WHAT THE TASK ASKS
Every entry must appear in the output exactly as it does here.

#### SUPPLIED MATERIAL

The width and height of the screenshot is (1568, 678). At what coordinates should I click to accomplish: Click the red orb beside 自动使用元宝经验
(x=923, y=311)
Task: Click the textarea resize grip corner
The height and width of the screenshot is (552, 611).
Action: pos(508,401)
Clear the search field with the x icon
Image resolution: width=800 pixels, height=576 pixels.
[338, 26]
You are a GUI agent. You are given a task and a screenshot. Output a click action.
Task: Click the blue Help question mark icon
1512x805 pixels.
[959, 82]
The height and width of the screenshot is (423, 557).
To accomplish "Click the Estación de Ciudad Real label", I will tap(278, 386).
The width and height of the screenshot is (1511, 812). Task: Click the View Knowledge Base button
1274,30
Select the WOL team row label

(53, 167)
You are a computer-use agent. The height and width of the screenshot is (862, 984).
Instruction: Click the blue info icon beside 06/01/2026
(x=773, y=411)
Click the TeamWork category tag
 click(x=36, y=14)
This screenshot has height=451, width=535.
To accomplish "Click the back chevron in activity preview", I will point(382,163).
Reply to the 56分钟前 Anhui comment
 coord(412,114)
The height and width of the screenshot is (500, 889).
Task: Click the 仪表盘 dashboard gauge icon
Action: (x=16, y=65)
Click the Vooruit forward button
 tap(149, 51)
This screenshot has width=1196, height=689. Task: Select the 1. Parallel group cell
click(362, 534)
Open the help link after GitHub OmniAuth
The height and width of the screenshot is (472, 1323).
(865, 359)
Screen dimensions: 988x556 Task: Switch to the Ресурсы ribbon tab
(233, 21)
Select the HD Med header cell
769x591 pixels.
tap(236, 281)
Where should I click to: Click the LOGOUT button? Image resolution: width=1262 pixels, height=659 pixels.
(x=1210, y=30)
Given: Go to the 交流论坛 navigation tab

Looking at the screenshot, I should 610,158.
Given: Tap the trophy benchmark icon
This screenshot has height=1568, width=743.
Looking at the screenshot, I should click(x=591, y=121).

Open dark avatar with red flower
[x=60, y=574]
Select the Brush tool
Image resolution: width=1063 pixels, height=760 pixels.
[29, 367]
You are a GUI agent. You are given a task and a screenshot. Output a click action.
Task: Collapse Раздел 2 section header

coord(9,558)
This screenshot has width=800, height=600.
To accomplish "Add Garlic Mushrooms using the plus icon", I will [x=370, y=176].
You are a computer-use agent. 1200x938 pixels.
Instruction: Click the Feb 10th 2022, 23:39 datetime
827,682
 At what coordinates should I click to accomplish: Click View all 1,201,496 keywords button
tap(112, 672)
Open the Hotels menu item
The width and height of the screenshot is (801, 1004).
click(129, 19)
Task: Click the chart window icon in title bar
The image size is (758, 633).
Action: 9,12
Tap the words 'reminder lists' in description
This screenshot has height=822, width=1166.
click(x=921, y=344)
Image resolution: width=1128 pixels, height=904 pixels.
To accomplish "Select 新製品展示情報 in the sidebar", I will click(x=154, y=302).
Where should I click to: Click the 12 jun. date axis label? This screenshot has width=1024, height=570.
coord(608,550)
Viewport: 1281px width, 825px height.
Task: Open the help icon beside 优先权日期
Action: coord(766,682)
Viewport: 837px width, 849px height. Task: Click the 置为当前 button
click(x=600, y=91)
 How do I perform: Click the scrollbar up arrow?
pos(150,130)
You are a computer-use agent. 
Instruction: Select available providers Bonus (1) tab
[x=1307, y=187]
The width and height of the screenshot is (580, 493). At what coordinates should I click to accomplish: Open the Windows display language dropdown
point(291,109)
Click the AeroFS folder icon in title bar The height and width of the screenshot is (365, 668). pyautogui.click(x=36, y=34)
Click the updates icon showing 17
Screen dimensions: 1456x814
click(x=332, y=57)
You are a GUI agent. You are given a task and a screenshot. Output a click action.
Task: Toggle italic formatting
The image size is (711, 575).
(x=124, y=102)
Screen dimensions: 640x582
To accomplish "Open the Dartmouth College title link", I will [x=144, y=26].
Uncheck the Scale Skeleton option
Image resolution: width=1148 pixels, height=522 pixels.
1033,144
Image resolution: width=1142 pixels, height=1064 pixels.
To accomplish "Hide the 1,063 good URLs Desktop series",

########

EXERCISE RESULT
The width and height of the screenshot is (1568, 678). At what coordinates should I click to accomplish: Click the red orb beside 自动使用元宝经验
(x=923, y=311)
Task: Click the textarea resize grip corner
The height and width of the screenshot is (552, 611).
Action: pos(508,401)
Clear the search field with the x icon
Image resolution: width=800 pixels, height=576 pixels.
[338, 26]
You are a GUI agent. You are given a task and a screenshot. Output a click action.
Task: Click the blue Help question mark icon
1512x805 pixels.
[959, 82]
The height and width of the screenshot is (423, 557).
To accomplish "Click the Estación de Ciudad Real label", I will tap(278, 386).
The width and height of the screenshot is (1511, 812). Task: Click the View Knowledge Base button
1274,30
Select the WOL team row label

(53, 167)
You are a computer-use agent. The height and width of the screenshot is (862, 984).
Instruction: Click the blue info icon beside 06/01/2026
(x=773, y=411)
Click the TeamWork category tag
 click(x=36, y=14)
This screenshot has height=451, width=535.
To accomplish "Click the back chevron in activity preview", I will point(382,163).
Reply to the 56分钟前 Anhui comment
 coord(412,114)
The height and width of the screenshot is (500, 889).
Task: Click the 仪表盘 dashboard gauge icon
Action: (x=16, y=65)
Click the Vooruit forward button
 tap(149, 51)
This screenshot has width=1196, height=689. Task: Select the 1. Parallel group cell
click(362, 534)
Open the help link after GitHub OmniAuth
The height and width of the screenshot is (472, 1323).
(865, 359)
Screen dimensions: 988x556 Task: Switch to the Ресурсы ribbon tab
(233, 21)
Select the HD Med header cell
769x591 pixels.
tap(236, 281)
Where should I click to: Click the LOGOUT button? Image resolution: width=1262 pixels, height=659 pixels.
(x=1210, y=30)
Given: Go to the 交流论坛 navigation tab

Looking at the screenshot, I should 610,158.
Given: Tap the trophy benchmark icon
This screenshot has height=1568, width=743.
Looking at the screenshot, I should click(x=591, y=121).

Open dark avatar with red flower
[x=60, y=574]
Select the Brush tool
Image resolution: width=1063 pixels, height=760 pixels.
[29, 367]
You are a GUI agent. You are given a task and a screenshot. Output a click action.
Task: Collapse Раздел 2 section header

coord(9,558)
This screenshot has width=800, height=600.
To accomplish "Add Garlic Mushrooms using the plus icon", I will [x=370, y=176].
You are a computer-use agent. 1200x938 pixels.
Instruction: Click the Feb 10th 2022, 23:39 datetime
827,682
 At what coordinates should I click to accomplish: Click View all 1,201,496 keywords button
tap(112, 672)
Open the Hotels menu item
The width and height of the screenshot is (801, 1004).
click(129, 19)
Task: Click the chart window icon in title bar
The image size is (758, 633).
Action: 9,12
Tap the words 'reminder lists' in description
This screenshot has height=822, width=1166.
click(x=921, y=344)
Image resolution: width=1128 pixels, height=904 pixels.
To accomplish "Select 新製品展示情報 in the sidebar", I will click(x=154, y=302).
Where should I click to: Click the 12 jun. date axis label? This screenshot has width=1024, height=570.
coord(608,550)
Viewport: 1281px width, 825px height.
Task: Open the help icon beside 优先权日期
Action: coord(766,682)
Viewport: 837px width, 849px height. Task: Click the 置为当前 button
click(x=600, y=91)
 How do I perform: Click the scrollbar up arrow?
pos(150,130)
You are a computer-use agent. 
Instruction: Select available providers Bonus (1) tab
[x=1307, y=187]
The width and height of the screenshot is (580, 493). At what coordinates should I click to accomplish: Open the Windows display language dropdown
point(291,109)
Click the AeroFS folder icon in title bar The height and width of the screenshot is (365, 668). pyautogui.click(x=36, y=34)
Click the updates icon showing 17
Screen dimensions: 1456x814
click(x=332, y=57)
You are a GUI agent. You are given a task and a screenshot. Output a click action.
Task: Toggle italic formatting
The image size is (711, 575).
(x=124, y=102)
Screen dimensions: 640x582
To accomplish "Open the Dartmouth College title link", I will [x=144, y=26].
Uncheck the Scale Skeleton option
Image resolution: width=1148 pixels, height=522 pixels.
1033,144
Image resolution: width=1142 pixels, height=1064 pixels.
To accomplish "Hide the 1,063 good URLs Desktop series",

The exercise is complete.